Optogenetic manipulation of second messengers in neurons and cardiomyocytes with microbial rhodopsins and adenylyl cyclase

Even though microbial photosensitive proteins have been used for optogenetics, their use should be optimized to precisely control second messengers in vivo . We exploited Gt CCR4 and Kn ChR, cation channelrhodopsins from algae, Be GC1, a guanylyl cyclase rhodopsin from a fungus, and photoactivated adenylyl cyclases (PACs) from cyanobacteria ( Oa PAC) or bacteria ( b PAC), to control cell functions in zebrafish. Optical activation of Gt CCR4 and Kn ChR in the hindbrain reticulospinal V2a neurons, which are involved in locomotion, immediately induced swimming behavior, whereas activation of Be GC1 or PACs was achieved at a short latency.

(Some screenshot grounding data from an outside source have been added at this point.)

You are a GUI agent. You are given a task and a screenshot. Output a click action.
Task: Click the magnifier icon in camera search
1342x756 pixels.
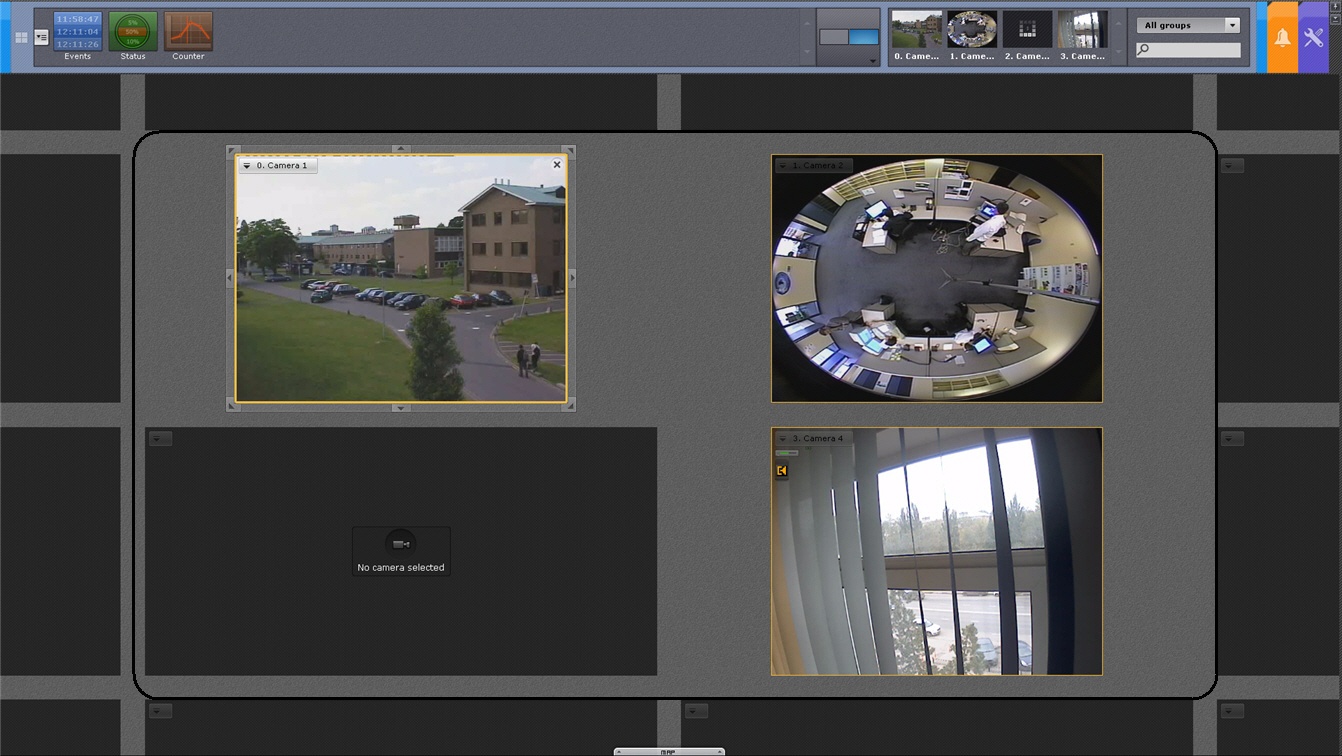click(1144, 50)
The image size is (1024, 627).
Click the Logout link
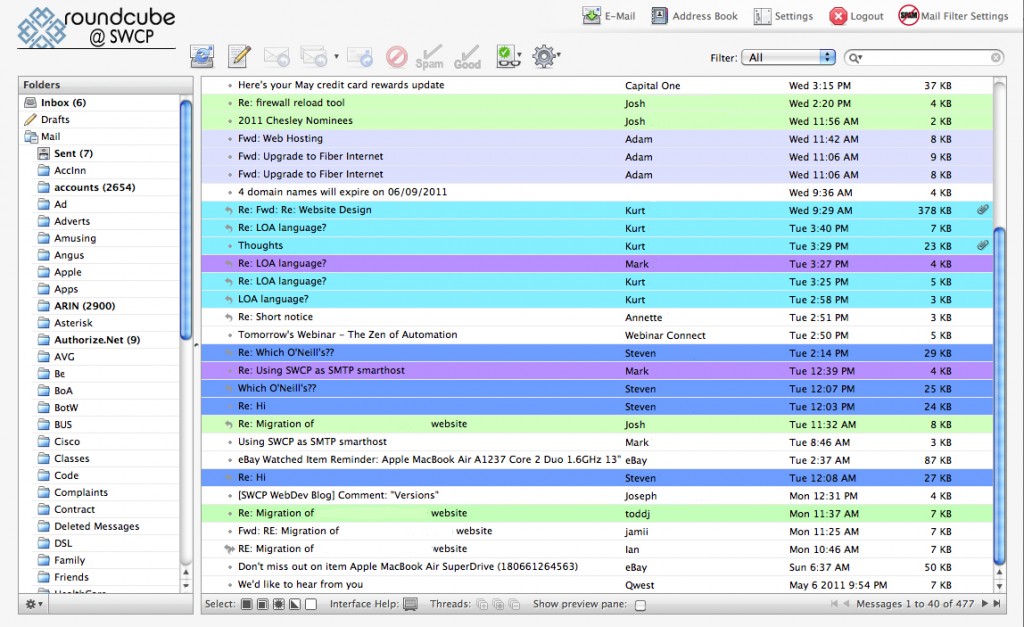(856, 16)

Kn ChR had the highest locomotion-inducing activity of all the channelrhodopsins examined. Activation of Gt CCR4 and Kn ChR in cardiomyocytes induced cardiac arrest, whereas activation of b PAC gradually induced bradycardia. Kn ChR activation led to an increase in intracellular Ca2+ in the heart, suggesting that depolarization caused cardiac arrest. These data suggest that these optogenetic tools can be used to reveal the roles of second messengers in various cell types in vertebrates. ### Competing Interest Statement The authors have declared no competing interest.